# What to use to spray texture on new drywall?



## Big Dave (May 17, 2006)

Yes you can. We always just used the cheapest mud we could buy and thin it down. You will need to thin it down quite a bit. The thinner it is the easier it will come out of the hopper and the finer the splatter will be. You can also use the smaller hole for an orange peel. If your gonna knock it down you will have to wait about 7 minutes or so before you do knock it down or else you will practically wipe it off the wall. In other words let it set up a little bit.


----------



## AtlanticWBConst. (May 12, 2006)

To add to Dave's comments - You want to get the mix to a consistency of pancake syrup. If it sits for more than an hour, add a little water and re-mix before trying to use it.


----------



## Big Dave (May 17, 2006)

I don't like it quite that thin but that's just me.


----------



## AtlanticWBConst. (May 12, 2006)

Big Dave said:


> I don't like it quite that thin but that's just me.


 
WHAT? Out first dissagreement on something ....
ok.....I'll tell you that you don't know what you're talking about, then you tell me that I don't know what I am talking about......then, we will take it from there....!!



J/K :wink:


----------



## Sliraq (Dec 23, 2006)

I use PVA primer from Home Depot to thin my mud so that when I paint it usually only takes 1 coat.


----------



## klemmy (Mar 27, 2007)

ok, I have 2 gallons of the premixed usg mud with the blue lid and about 2 gallons of the usg with the green lid. Will one work better than the other? My bath is only about 8x8 so I dont think I'll need much but I think I'll use more than 2 gallons so I wasnt sure if I could mix them or what?????


----------



## Big Dave (May 17, 2006)

Sure, go ahead and mix them together. It won't hurt a thing. Be sure to mix them first then thin to desired consistency. It's gonna be painted anyway.


----------



## sflamedic (Oct 21, 2006)

i just sprayed knockdown and i used the all purpose green lid JC. Thinned it down to pancake batter consistency and sprayed it at approx 30-40 psi. Came out pretty good. Good luck


----------



## AtlanticWBConst. (May 12, 2006)

sflamedic said:


> i just sprayed knockdown and i used the all purpose green lid JC. Thinned it down to pancake batter consistency and sprayed it at approx 30-40 psi. Came out pretty good. Good luck


AH hah...That's what I meant to say...'Pancake batter'.... consistency.
(I accidently wrote: 'pancake syrup' :bangin: )


----------



## klemmy (Mar 27, 2007)

Great, thanks for all the help. Now I need to find a tile forum to figure out why my brown grout looks white in some spots. I bought some grout haze cleaner but I still cant get the grout to look brown when dry. You guys have any experience with this?


----------



## KUIPORNG (Jan 11, 2006)

*Psycology test*



AtlanticWBConst. said:


> To add to Dave's comments - You want to get the mix to a consistency of pancake syrup. If it sits for more than an hour, add a little water and re-mix before trying to use it.


 
I saw him using "Yogurt"... now "Pancake Syrup".... just see if I learnt my Pyscology 101 right....
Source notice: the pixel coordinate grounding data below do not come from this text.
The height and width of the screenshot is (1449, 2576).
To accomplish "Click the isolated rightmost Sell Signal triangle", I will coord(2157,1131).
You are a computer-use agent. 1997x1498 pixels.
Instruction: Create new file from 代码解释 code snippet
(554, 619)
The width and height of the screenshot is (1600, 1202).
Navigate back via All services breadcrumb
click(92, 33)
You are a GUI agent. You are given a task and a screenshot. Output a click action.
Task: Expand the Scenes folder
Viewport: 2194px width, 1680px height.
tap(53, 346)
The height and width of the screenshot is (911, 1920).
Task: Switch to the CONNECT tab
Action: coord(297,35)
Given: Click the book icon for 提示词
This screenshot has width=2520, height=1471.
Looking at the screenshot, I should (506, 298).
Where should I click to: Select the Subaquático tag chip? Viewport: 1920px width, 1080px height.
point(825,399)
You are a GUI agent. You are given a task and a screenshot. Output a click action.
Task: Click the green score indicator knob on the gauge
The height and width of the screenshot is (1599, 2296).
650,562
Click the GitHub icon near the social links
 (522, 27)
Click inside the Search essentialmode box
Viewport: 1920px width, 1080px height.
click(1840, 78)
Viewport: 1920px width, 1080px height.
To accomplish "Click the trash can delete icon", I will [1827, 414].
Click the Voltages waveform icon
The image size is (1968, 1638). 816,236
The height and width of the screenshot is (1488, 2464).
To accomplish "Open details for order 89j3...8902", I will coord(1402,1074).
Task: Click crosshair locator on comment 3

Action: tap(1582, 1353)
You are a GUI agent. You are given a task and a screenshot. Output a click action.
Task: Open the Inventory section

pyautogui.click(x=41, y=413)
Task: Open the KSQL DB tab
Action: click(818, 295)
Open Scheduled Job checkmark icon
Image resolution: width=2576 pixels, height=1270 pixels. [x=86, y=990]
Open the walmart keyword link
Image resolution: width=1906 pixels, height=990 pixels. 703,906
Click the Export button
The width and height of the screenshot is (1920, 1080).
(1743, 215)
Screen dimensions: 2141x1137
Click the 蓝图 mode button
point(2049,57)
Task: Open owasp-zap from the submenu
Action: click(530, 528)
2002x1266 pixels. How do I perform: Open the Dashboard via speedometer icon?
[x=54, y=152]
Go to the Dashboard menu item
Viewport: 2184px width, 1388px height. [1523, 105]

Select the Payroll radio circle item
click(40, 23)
AtlanticWBConst: am I right if I guess you are someone who spent quite a lot on delicious food ....


----------



## Brik (Jan 16, 2007)

klemmy said:


> Great, thanks for all the help. Now I need to find a tile forum to figure out why my brown grout looks white in some spots. I bought some grout haze cleaner but I still cant get the grout to look brown when dry. You guys have any experience with this?


 Poor mixing is usually the culprit.


----------



## Brik (Jan 16, 2007)

BTW - Do you guys read all those posts about how to make a wall smooth?!?! We give advice on how to make it rough AND how to make it smooth. If it were me I wouldn't texture a wall. Thats just me.


----------



## klemmy (Mar 27, 2007)

Up here in Wisconsin, most people use knockdown or orange peel texture. I would have went with smooth walls, except my house is ancient and this bathroom was made up with 3 generations of walls so it was a real chore to make everything look neat and square. I feel better knowing I can spray some texture on the walls to hide any imperfections that I missed.


----------



## klemmy (Mar 27, 2007)

Brik said:


> Poor mixing is usually the culprit.


BTW, I dont think it was the mixing. I followed the mixing instructions perfect. I think I either wiped the grout too much or I had some issues with my soft water or the flex additive that the tile store told me to mix with their grout. The grout itself is the correct color once you get the top coat of white stuff off.


----------



## Big Dave (May 17, 2006)

AtlanticWBConst. said:


> AH hah...That's what I meant to say...'Pancake batter'.... consistency.
> (I accidently wrote: 'pancake syrup' :bangin: )


Now that I would agree with.


----------